Pick up the forum thread about the Logan lathe apron below, writing on from its last post.

*SOURCE*:
--*--

# Logan lathe



## Maurice (Oct 6, 2014)

Hi , My name is Maurice from New Brunswick Canada. I have an apron from a Logan Model 1917 with a LA-67 clutch assembly. I`m trying to adjust it but seem not to have much luck. This Apron belong to a retired machinist and I would like to help him if I could .This guy contribute a lot to the trade and at 85 year old it`s the least we could do to help him fix his lathe. thanks for the help


----------



## Uglydog (Oct 6, 2014)

Maurice said:


> Hi , My name is Maurice from New Brunswick Canada. I have an apron from a Logan Model 1917 with a LA-67 clutch assembly. I`m trying to adjust it but seem not to have much luck. This Apron belong to a retired machinist and I would like to help him if I could .This guy contribute a lot to the trade and at 85 year old it`s the least we could do to help him fix his lathe. thanks for the help



Consider checking out the Logan Owners Yahoo Group.

--*--

*Word and item position listing*:

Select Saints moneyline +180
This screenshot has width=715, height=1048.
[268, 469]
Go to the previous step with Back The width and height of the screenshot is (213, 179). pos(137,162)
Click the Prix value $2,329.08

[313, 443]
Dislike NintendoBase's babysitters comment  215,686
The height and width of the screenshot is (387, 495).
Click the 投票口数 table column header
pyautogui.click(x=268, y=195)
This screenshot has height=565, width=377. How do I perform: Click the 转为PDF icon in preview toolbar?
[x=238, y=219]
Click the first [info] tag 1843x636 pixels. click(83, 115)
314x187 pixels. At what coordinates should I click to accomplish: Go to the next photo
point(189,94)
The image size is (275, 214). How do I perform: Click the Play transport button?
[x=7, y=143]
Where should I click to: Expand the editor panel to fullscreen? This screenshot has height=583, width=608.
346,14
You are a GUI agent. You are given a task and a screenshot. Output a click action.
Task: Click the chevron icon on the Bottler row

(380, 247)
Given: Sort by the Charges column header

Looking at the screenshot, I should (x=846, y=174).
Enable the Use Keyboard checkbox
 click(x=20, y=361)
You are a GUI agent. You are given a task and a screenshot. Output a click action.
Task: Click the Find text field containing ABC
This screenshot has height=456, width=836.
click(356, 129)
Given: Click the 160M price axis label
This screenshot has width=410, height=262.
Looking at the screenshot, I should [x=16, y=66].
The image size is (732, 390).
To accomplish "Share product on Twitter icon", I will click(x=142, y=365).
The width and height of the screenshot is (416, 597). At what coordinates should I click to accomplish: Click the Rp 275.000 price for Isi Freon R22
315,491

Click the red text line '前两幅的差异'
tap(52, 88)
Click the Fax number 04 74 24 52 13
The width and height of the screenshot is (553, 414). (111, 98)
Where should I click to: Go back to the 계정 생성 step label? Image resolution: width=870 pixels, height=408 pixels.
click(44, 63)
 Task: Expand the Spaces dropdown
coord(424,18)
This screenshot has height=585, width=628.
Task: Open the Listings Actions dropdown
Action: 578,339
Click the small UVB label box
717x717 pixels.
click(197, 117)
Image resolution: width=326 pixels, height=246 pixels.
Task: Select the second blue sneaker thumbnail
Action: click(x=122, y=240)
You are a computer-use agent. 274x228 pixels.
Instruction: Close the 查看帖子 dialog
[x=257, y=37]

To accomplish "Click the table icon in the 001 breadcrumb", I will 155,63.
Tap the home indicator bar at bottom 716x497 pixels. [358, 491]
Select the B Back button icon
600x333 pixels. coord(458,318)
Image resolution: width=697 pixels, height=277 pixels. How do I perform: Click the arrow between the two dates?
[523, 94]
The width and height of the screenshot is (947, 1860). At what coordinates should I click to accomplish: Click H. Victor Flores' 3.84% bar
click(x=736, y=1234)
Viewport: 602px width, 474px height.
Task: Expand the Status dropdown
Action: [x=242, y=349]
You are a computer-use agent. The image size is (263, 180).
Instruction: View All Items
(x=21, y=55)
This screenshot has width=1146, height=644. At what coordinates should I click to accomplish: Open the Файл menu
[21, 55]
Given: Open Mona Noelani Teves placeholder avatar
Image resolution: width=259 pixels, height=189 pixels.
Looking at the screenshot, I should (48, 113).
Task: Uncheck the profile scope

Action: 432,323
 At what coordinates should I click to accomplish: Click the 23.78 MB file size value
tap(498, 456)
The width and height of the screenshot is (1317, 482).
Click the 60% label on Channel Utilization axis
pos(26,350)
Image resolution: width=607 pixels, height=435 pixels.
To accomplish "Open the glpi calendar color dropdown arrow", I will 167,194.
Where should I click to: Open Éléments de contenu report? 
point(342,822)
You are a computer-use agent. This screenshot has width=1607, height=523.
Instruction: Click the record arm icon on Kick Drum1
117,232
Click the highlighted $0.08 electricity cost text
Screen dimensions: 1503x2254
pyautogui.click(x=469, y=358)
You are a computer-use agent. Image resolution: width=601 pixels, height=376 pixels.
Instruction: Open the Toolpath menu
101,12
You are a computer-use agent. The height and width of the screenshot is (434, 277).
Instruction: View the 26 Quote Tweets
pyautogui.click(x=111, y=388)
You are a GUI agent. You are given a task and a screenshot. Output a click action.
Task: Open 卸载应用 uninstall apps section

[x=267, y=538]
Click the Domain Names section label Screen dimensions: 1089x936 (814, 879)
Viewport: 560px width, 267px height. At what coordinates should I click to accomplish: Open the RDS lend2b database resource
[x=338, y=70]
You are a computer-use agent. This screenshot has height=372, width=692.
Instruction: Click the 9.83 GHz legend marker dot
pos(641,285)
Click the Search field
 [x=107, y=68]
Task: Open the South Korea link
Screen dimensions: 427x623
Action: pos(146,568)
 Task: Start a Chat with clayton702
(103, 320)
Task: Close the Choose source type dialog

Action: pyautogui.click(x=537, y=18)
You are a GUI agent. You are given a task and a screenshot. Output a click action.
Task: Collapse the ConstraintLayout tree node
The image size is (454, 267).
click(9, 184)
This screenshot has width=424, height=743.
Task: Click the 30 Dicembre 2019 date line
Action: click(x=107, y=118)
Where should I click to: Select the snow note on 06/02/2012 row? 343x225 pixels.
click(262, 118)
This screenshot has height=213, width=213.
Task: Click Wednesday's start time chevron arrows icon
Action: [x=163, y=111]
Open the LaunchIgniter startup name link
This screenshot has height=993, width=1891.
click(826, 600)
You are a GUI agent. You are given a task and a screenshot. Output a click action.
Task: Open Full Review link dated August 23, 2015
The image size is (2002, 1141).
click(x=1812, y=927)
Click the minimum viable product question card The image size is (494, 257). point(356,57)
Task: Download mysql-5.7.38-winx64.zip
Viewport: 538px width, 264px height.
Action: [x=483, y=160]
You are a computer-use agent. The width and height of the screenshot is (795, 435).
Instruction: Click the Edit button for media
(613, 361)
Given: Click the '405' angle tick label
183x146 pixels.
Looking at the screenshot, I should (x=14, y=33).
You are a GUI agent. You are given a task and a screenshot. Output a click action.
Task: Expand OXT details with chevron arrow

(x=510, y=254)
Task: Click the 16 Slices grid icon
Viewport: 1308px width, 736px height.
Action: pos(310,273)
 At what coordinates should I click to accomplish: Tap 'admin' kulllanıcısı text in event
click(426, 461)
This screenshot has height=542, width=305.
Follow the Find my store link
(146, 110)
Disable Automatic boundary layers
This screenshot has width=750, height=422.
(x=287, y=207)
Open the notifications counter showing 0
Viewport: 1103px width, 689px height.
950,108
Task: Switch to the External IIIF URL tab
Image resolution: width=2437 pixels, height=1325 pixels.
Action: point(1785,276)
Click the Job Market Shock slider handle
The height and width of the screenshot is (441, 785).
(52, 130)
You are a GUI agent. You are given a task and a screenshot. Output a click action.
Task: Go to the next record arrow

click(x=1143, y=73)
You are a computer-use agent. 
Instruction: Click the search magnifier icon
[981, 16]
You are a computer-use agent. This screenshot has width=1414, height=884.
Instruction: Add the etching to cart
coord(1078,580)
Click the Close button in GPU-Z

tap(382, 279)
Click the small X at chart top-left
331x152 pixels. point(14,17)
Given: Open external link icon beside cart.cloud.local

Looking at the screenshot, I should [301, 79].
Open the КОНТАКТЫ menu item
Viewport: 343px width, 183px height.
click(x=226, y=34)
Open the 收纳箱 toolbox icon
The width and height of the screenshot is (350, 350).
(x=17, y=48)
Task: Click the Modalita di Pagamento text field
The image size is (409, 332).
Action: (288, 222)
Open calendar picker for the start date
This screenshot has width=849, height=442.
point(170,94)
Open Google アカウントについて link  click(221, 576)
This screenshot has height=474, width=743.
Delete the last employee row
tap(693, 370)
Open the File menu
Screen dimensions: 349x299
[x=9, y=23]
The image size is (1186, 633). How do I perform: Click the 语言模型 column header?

--*--

*EXERCISE OUTPUT*:
Likely one of the many members there has already solved the problem.
Alternatively, Scott Logan is available at: http://www.lathe.com/

Daryl
MN


----------



## Maurice (Oct 8, 2014)

Hi Daryl;
thanks for the tip .I contacted the company and they were very helpful. I'm going to try a few thins but it look like we might have to buy a few parts
Maurice


----------



## Chip_per (Apr 14, 2015)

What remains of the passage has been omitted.